TokForge

Website: https://tokforge.ai
Discord: https://discord.gg/Acv3CBtfVm
Google Play: https://play.google.com/store/apps/details?id=dev.tokforge
iOS TestFlight: https://testflight.apple.com/join/jnufjzRr

Runs on-device in the TokForge app.

SmolLM2-1.7B-Instruct-MNN

Pre-converted SmolLM2 1.7B Instruct in MNN format for on-device inference with TokForge.

Original model by HuggingFace — converted to MNN Q4 for mobile deployment.

Model Details


Architecture	LlamaForCausalLM (32 layers, 2048 hidden)
Parameters	1.7B (4-bit quantized)
Format	MNN (Alibaba Mobile Neural Network)
Quantization	W4A16 (4-bit weights, block size 128)
Vocab	49,152 tokens
Source	HuggingFaceTB/SmolLM2-1.7B-Instruct

Description

HuggingFace's own SmolLM2 — an ultra-compact 1.7B model designed for on-device inference.
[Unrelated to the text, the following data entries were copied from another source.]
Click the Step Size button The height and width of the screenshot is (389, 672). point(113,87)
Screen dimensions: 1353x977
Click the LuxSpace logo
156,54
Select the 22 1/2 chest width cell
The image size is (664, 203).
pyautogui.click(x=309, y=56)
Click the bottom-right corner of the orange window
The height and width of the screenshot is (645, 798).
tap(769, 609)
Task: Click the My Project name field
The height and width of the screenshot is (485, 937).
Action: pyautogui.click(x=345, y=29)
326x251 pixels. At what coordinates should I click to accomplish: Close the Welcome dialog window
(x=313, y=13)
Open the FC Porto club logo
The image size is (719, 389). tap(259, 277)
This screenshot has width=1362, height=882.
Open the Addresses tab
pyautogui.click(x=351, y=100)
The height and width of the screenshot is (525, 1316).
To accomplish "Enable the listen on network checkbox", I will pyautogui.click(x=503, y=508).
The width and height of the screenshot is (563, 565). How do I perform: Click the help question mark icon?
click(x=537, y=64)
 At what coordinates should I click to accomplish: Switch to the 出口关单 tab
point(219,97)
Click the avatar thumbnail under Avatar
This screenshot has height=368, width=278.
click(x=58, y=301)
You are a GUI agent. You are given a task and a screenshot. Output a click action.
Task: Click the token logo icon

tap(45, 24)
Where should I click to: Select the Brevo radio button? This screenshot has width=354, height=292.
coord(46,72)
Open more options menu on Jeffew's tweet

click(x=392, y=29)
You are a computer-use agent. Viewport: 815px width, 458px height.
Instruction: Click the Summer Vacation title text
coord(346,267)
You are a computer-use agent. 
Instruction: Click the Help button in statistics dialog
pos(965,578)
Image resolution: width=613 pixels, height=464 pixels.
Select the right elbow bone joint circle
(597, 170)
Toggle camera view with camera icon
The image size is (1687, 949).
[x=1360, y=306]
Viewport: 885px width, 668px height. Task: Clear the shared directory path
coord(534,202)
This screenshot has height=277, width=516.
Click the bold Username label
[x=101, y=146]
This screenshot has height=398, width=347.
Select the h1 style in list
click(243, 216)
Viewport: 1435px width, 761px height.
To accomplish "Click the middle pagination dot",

Runs on any phone, even budget devices with 4GB RAM. Surprisingly capable for its tiny size — great for quick Q&A, text completion, and simple tasks where speed matters more than depth.

Files

File	Description
`llm.mnn`	Model computation graph
`llm.mnn.weight`	Quantized weight data (Q4, block=128)
`llm_config.json`	Model config with Jinja chat template
`tokenizer.txt`	Tokenizer vocabulary
`config.json`	MNN runtime config

Usage with TokForge

This model is optimized for TokForge — a free Android app for private, on-device LLM inference.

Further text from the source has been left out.